Parents can contribute up to $2,500 each year using pretax income — similar to how retirement accounts work. Employers, relatives, friends, local governments, and charitable organizations can also add money. Annual contributions are capped at $5,000, though donations from governments and charities do not count toward that limit.
“We’re doing something much better than giving the next generation a handout,” Trump said. “We’re giving them ownership of America’s future.”
To be eligible for the $1,000 from the government, a child must be a U.S. citizen, have a Social Security number, and be born between January 1, 2025, and December 31, 2028. Any parent can open an account for a qualifying child, regardless of the parent’s immigration status.
It’s worth noting that children cannot touch the money until they turn 18, except in rare situations, meaning the funds cannot help cover immediate household expenses. Withdrawals from the accounts will also be subject to taxes.
Some children who are too old to receive the $1,000 government contribution may still benefit from private donations. The Dells’ $6.25 billion pledge will provide $250 in seed money to some children age 10 or under whose parents live in ZIP codes with a median family income of $150,000 or less.
Hedge fund founder Ray Dalio and his wife Barbara pledged $75 million for children under age 10 in Connecticut, where Dalio lives. That funding would amount to $250 for roughly 300,000 children in qualifying areas.
In January, Trump announced that investor Brad Gerstner would donate $250 to Trump Accounts for every child under age 5 in Indiana.
Several major corporations — including Uber, Intel, IBM, Nvidia, and Steak ‘n Shake — have also announced plans to include Trump Account contributions as part of their employee benefits packages. The administration has been encouraging such corporate giving through what U.S. Treasury Secretary Scott Bessent refers to as the “50 State Challenge.”
Supporters of the program say it will introduce more Americans to the stock market and give children born into poverty a chance to build wealth.

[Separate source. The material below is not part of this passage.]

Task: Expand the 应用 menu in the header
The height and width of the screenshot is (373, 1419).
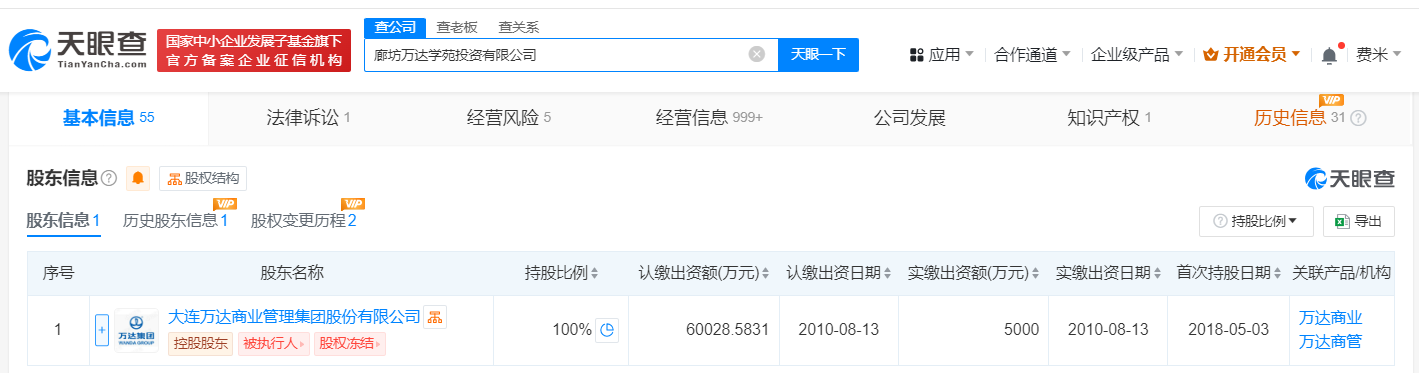Action: pyautogui.click(x=941, y=54)
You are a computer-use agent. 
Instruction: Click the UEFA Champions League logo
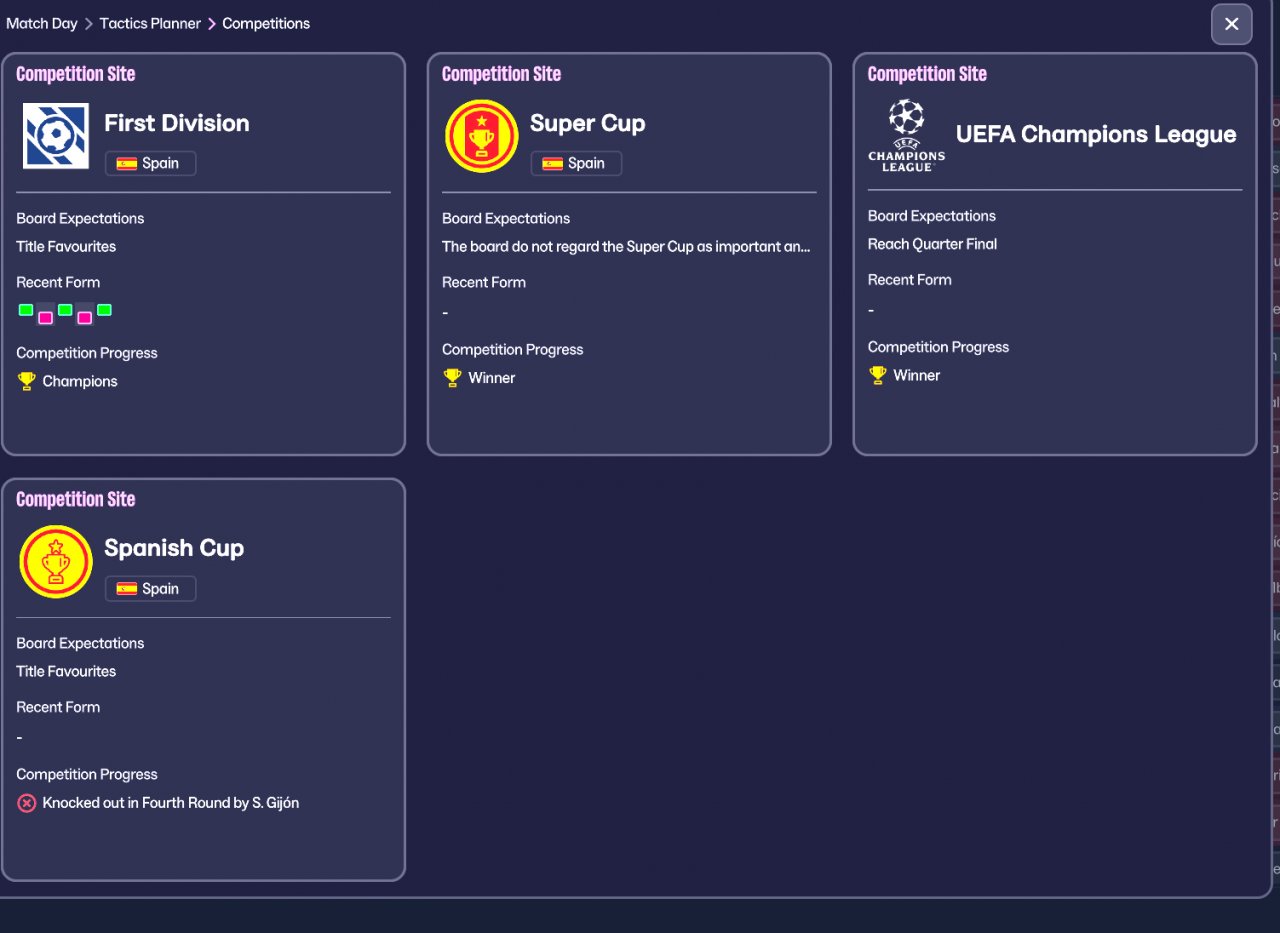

Backers also argue the accounts reinforce capitalism at a time when openly socialist political candidates are gaining popularity.
“The answer to more socialism is more capitalism,” investor Brad Gerstner said at a White House event in January. “This makes every child in America a capitalist from birth.”
According to the U.S. Securities and Exchange Commission, about 58% of American households owned stocks or bonds in 2022, though the wealthiest 1% held nearly half of all stock value that year.
Before Trump Accounts were created, California, Connecticut, and the District of Columbia had already been piloting similar so-called baby bond programs. Several other states, including Maryland, are weighing comparable efforts. However, those existing programs are targeted specifically at children growing up in poverty or foster care, as well as children who lost a parent to COVID-19 — and they are managed by state governments rather than private firms.
Critics of Trump Accounts argue the program does little to help children during their earliest and most financially vulnerable years. They also say the accounts don’t make up for cuts to programs like food assistance and Medicaid that benefit young children and their families — cuts that were included in the same legislation that created Trump Accounts.
Opponents also warn the program could widen the wealth gap. Families who can afford to make the maximum pretax contribution each year will see the greatest financial gains, while lower-income families who can’t set aside extra money will benefit the least. Based on a projected 7% annual return, the $1,000 in seed money alone would grow to roughly $3,570 over 18 years.